I’m not the fanciest illustrator in the world, but I find when I’m sketching out a thought on how to approach something, I usually come out with a neat drawing that encompasses the idea fairly well at the time. You don’t need the fancy software like Visio or Illustrator to give your rough ideas form. Sketching what you think the concept looks like in your mind will help you translate it into something more refined later.

As You Think It, Write It.

I do a lot of full-stack work, so I’m constantly moving in between front-end, back-end and design work every time I switch gears. In the early concept and documentation phases, this can help you build your thoughts as your mind jumps from one aspect of the project to the next. Think of it as a more of a ‘controlled brainstorming’ that you will actually capture to use again in the near future.
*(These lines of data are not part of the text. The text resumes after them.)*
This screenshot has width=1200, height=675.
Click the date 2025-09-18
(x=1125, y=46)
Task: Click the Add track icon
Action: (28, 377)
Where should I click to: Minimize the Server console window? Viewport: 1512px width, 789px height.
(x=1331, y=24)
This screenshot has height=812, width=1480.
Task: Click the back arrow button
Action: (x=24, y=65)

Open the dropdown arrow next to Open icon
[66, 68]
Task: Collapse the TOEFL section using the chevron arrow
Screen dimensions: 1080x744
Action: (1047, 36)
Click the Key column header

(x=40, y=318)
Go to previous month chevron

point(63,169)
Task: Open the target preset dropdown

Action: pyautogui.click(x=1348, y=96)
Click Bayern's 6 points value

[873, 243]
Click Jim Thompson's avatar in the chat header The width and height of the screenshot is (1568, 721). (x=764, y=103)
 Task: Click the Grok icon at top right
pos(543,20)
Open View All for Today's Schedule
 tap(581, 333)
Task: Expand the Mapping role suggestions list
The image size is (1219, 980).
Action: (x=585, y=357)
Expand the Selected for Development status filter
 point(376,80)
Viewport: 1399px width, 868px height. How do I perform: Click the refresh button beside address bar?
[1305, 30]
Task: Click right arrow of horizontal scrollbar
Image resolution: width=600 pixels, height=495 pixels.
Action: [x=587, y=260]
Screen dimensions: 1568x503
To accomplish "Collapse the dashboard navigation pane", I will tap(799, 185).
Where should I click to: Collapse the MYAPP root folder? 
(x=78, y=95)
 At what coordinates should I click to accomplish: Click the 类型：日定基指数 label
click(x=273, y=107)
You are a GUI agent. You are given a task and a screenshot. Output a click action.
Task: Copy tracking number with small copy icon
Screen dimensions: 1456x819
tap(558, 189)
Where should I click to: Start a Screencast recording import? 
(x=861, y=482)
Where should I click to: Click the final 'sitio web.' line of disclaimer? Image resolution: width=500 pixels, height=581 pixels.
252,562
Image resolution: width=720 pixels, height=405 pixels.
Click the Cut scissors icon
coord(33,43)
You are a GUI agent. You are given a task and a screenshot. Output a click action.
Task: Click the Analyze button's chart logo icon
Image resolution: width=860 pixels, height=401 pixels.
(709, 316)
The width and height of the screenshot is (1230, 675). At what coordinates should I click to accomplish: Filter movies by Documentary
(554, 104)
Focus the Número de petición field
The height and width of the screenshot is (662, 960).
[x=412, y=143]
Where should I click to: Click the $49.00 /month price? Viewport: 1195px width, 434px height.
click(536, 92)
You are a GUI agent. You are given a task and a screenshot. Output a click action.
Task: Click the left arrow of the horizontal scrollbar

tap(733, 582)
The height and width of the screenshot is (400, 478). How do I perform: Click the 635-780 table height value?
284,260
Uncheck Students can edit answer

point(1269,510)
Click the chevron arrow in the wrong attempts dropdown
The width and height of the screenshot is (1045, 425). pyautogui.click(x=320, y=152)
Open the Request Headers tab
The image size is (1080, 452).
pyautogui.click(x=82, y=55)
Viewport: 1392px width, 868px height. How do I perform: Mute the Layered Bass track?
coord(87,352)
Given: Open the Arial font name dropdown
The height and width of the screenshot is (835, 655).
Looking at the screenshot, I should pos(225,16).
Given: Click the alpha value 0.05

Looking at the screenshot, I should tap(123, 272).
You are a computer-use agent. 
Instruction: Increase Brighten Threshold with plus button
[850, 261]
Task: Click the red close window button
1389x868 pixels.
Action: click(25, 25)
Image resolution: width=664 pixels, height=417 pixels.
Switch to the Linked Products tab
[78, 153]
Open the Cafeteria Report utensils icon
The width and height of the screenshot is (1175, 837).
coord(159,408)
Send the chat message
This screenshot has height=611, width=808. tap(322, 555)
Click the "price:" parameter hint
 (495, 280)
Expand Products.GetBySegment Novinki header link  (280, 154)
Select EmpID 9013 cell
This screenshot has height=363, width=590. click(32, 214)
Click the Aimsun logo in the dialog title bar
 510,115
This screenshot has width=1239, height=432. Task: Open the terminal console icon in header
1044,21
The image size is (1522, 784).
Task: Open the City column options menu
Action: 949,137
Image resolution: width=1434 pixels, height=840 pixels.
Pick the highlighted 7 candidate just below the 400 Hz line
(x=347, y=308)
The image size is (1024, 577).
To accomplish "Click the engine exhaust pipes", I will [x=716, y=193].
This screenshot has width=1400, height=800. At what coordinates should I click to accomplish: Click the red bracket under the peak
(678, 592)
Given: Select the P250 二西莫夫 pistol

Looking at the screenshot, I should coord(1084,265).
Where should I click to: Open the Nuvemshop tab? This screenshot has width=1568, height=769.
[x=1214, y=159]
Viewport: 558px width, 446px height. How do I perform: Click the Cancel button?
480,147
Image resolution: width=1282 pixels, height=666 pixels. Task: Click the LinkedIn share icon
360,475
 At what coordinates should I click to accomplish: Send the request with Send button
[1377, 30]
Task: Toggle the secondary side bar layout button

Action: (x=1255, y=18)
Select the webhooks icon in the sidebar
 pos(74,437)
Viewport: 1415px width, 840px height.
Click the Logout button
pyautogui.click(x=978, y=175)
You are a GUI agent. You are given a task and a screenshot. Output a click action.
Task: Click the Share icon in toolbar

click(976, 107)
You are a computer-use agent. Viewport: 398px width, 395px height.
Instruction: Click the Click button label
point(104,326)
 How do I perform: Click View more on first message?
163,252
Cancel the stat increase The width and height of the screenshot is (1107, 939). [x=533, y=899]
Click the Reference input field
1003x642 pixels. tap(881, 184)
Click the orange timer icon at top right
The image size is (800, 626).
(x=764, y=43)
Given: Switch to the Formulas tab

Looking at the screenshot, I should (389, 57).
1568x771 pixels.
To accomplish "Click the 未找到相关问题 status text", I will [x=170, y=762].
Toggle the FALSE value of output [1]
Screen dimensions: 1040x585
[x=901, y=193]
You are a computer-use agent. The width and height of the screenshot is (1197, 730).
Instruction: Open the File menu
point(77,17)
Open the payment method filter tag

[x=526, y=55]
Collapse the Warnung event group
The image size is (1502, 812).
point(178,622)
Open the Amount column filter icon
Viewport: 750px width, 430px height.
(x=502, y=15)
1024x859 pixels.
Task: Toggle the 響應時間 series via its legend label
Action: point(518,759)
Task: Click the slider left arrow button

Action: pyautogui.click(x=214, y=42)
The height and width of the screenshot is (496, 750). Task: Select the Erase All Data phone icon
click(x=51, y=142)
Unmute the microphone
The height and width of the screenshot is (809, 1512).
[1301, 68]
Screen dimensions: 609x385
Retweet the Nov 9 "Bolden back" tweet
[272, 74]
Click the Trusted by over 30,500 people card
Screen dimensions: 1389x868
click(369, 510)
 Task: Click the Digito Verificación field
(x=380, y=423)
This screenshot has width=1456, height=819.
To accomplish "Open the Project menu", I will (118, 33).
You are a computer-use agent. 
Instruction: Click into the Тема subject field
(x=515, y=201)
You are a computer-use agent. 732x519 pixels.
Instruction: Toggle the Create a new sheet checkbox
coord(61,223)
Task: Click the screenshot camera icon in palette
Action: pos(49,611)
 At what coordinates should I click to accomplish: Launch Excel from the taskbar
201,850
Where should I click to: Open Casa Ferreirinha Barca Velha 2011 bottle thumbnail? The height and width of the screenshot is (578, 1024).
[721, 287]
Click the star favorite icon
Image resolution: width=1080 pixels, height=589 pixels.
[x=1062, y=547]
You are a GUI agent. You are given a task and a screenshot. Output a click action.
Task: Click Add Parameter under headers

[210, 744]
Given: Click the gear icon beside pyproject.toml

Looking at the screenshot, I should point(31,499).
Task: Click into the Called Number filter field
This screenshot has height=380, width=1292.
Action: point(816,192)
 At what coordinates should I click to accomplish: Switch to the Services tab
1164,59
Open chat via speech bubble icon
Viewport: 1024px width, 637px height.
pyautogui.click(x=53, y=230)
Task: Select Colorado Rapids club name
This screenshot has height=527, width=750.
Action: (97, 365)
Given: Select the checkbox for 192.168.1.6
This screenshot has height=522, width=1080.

I get a lot of use from these thoughts by using Markdown files to create the project wiki while I’m inside the text editor. The important thing to remember is to clean up your thoughts as you go along.

Include What’s Needed AND Necessary.

Some times you might get in a situation where you wish you had your hands on something you mentioned before, but for some reason can’t find. In case something blows up in your face, documentation provides awesome coverage.

To avoid some of the unpleasantries, if you come across an idea or requirement that you have a gut feeling you should keep somewhere, then capture that thought immediately. If it’s a client-facing thought, make sure it’s communicated as soon as possible.

“If It’s Not Documented, It’s Not Done.”

One of my best friends, who is also a CPA told me this one day and it has stuck with me ever since. When you hand over and deploy a project for it’s completion, more than likely you will have to provide your client with some instructions or guidelines on what you have built for them.

A lot of developers I’ve talk to find it easy to get into the habit of only documenting after the project is done. I took documentation more seriously the first time I got on a huge project that I knew had to be turned over with extensive instructions. Start earlier for less headache down the line.

Wrapping Up

Starting out as a technical writer was a great foundation for me now looking back at it. Today I find myself still using most of the techniques I’ve picked up since then to communicate efficiently with my team and clients.